How would an LOHC be used as part of a hydrogen economy? The article never makes it explicit, but in my further searching it’s clear that the primary use would be for the transportation and storage of hydrogen, but not for use as a fuel in a car. The idea is that you have a factory that makes hydrogen, say by splitting water using electricity produced by wind farms or nuclear power or through direct electrolysis using solar energy. That hydrogen can then be bound to an LOHC for long term storage at normal temperature and pressure. Because it’s a liquid it can also be easily transported by truck or even piped. A the other end the hydrogen is then released from the LOHC for use in a hydrogen fuel cell.

That’s a lot of steps, and each step adds inefficiency (energy is used) and potential expense. In order for the whole system to work, each step, therefore, needs to have all the nice features I listed above. This new catalyst addresses one step – the release of hydrogen from the LOHC. Existing catalysts require metals, usually platinum group metals that are rare and expensive (no bueno).

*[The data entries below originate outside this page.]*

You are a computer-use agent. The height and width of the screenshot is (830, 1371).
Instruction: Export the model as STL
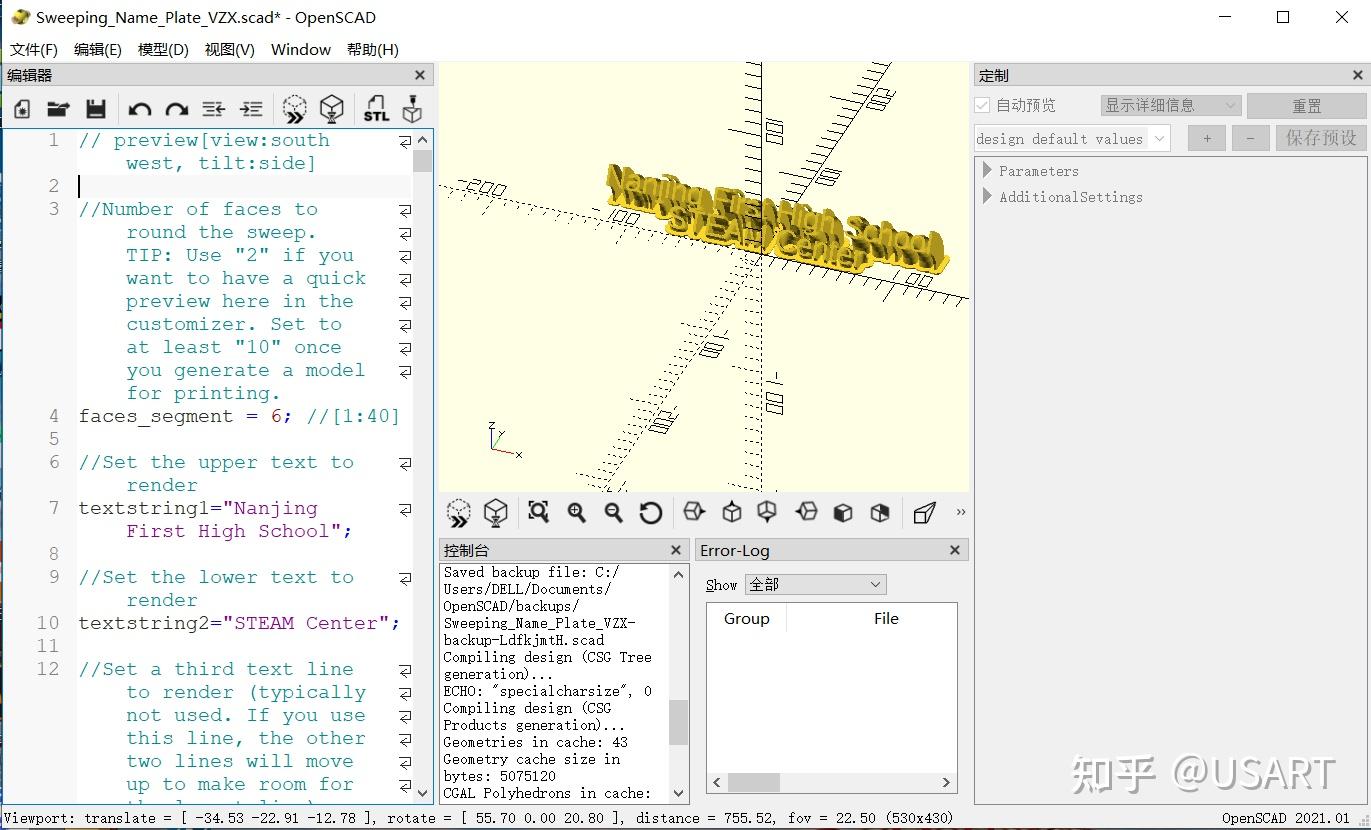coord(375,108)
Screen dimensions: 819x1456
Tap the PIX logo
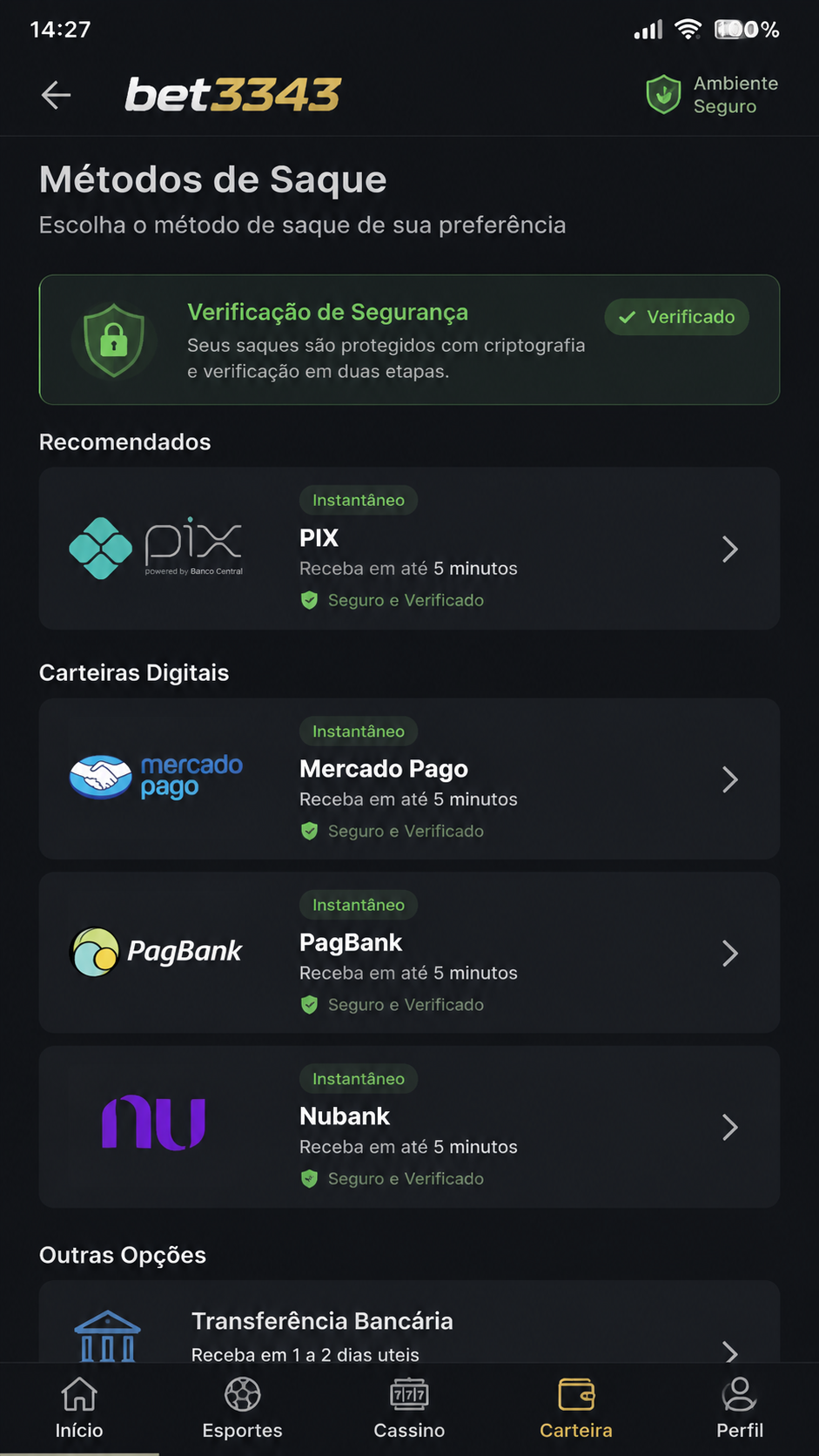pos(157,548)
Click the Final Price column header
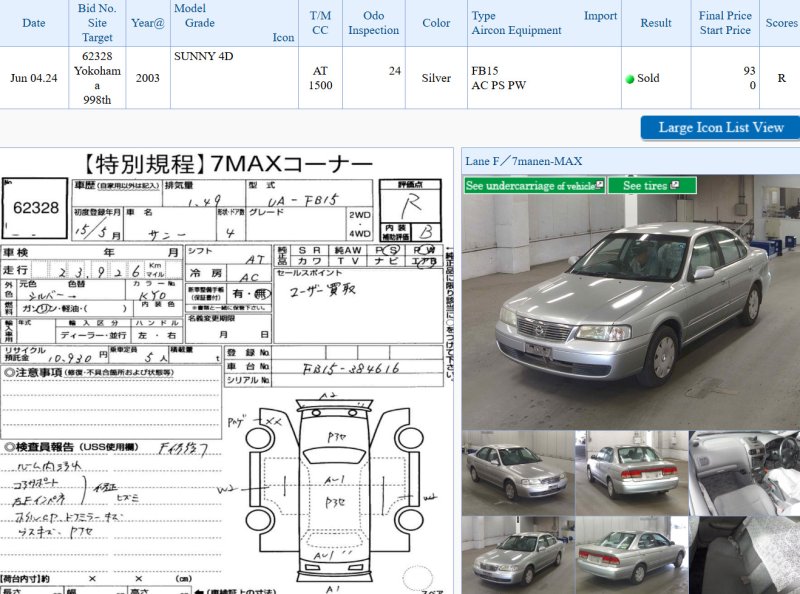The image size is (800, 594). click(x=725, y=23)
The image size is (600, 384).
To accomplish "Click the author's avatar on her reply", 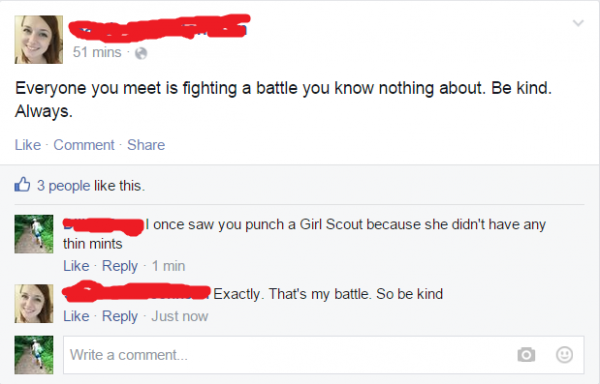I will click(x=34, y=304).
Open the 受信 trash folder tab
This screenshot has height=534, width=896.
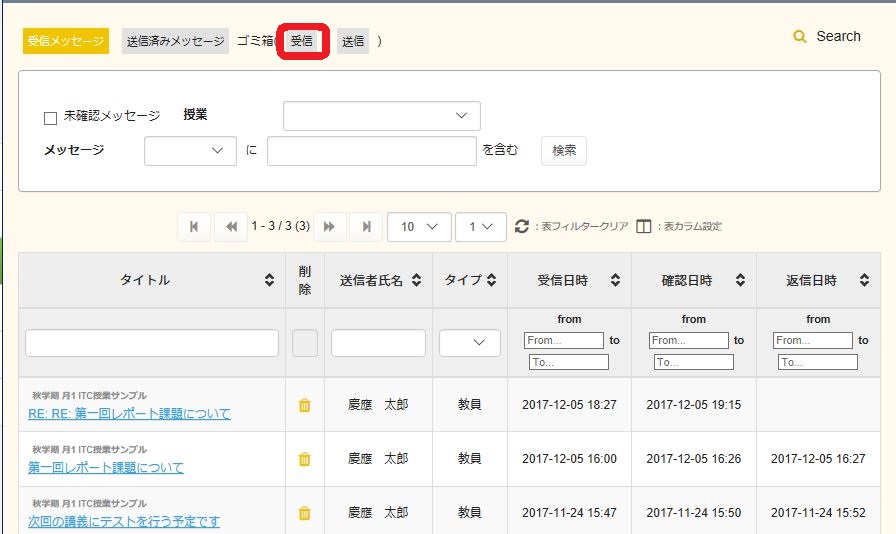(x=302, y=42)

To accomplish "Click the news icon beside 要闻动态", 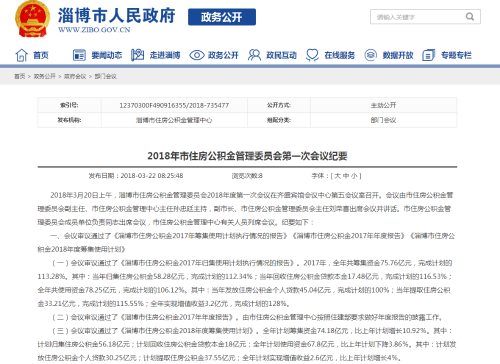I will coord(79,55).
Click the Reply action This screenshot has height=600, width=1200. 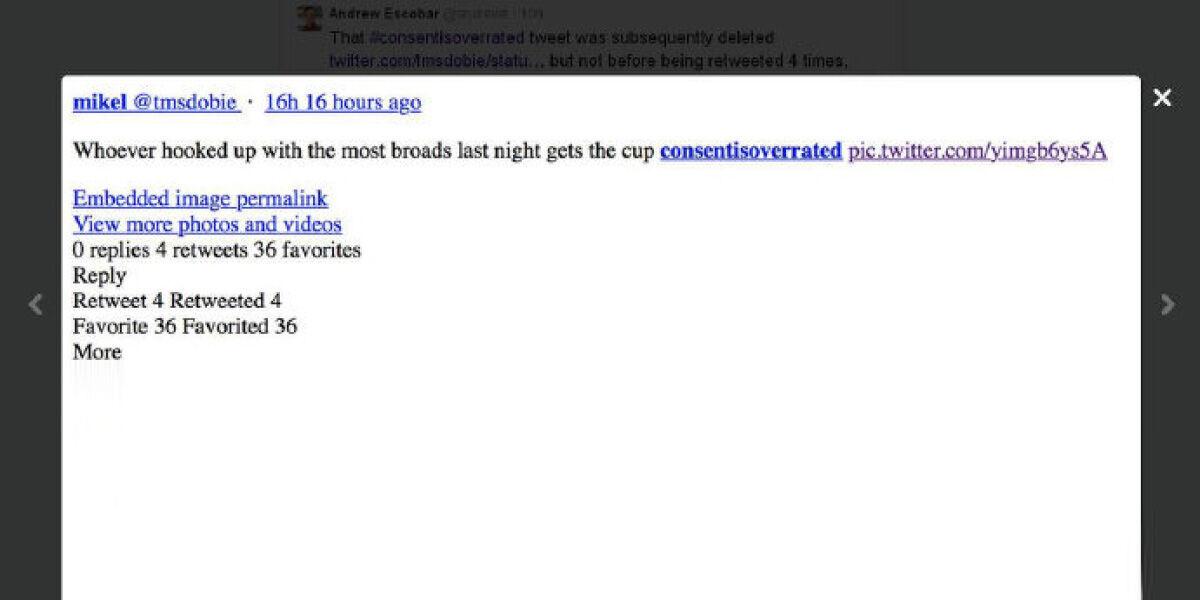(99, 275)
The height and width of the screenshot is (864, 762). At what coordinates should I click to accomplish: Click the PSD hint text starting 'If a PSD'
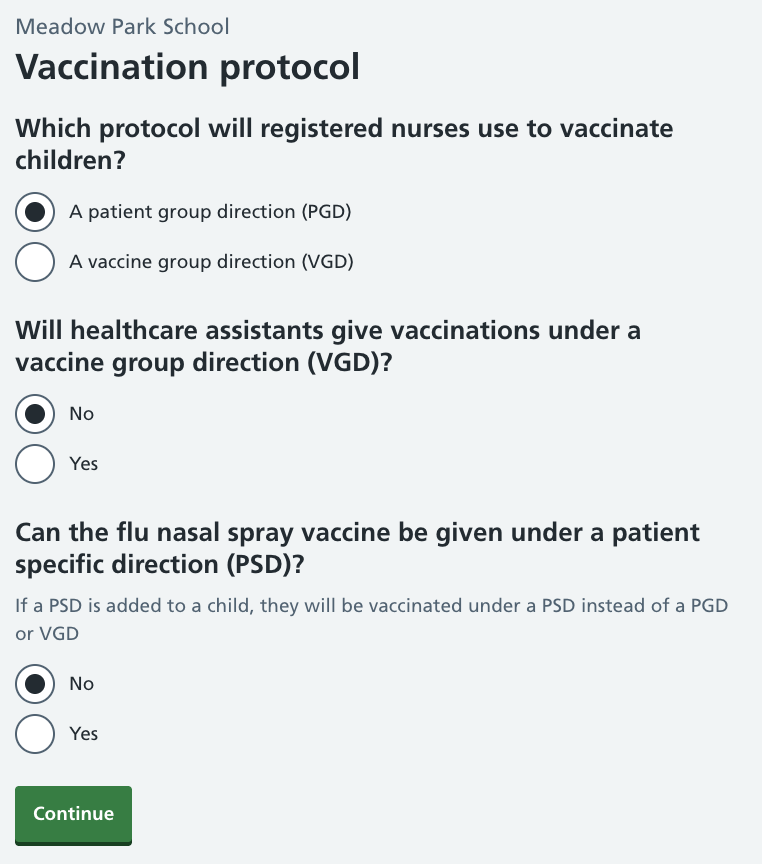[371, 619]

This new catalyst does not include any metals, and is also cheap and can be mass produced. Further still it can operate at normal temperature and pressure. That’s very good, because if any step in the process requires either high temperature or high pressure, that costs a lot of energy. So this is a nice advance, make no mistake, it’s just not a gamechanger for a hydrogen economy focused on transportation. We still have the problem of how we are going to store the hydrogen in the vehicle.

Could an LOHC be used directly as a fuel? There are proposed systems for this (meaning specific LOHC molecules and their hydrogen storage cycles). One uses acetone/isopropanol (the first chemical is the dehydrogenated molecule and the second is the hydrogenated form). However this system requires high pressure (300 kPa) and high temperature (85-100 degrees C). High temperature like that is not a big deal as car engines will tend to produce waste heat, so once the engine is running it can be self-sustaining.

There is also the matter of energy density. Ideally LOHCs used as fuel in cars will be more than 6.5% hydrogen by weight when hydrogenated. Right now the new catalyst has not been tested on any such LOHC, so again, we don’t have a full proposed system for using the LOHC. The reporting just glosses over that point –

“Qi and Huang explained that based on DOE goals for vehicle technologies, the hydrogen storage capacity needs to be close to 6.5% by weight. They are optimistic about the future of their research to meet the goal with molecules that have a larger capacity.”

That is always how such drawbacks are framed – the researchers are confident that in the future their system will solve the remaining issues. But they rarely make explicit that such problems may not be solved, and until they are the technology is dead in the water.

Ultimately I think that LOHCs may serve some niche but important role in industry where storing hydrogen is needed or can be useful. I just don’t like the chances of this kind of technology as a fuel system for vehicles. There are too many moving parts, too many opportunities for “gotchas”, and too much of an infrastructure hurdle. Researchers are also still working out the details, which optimistically will likely take at least 10-20 years to sort out of everything goes well. In that time battery EVs will continue to advance their lead and build infrastructure (charging stations).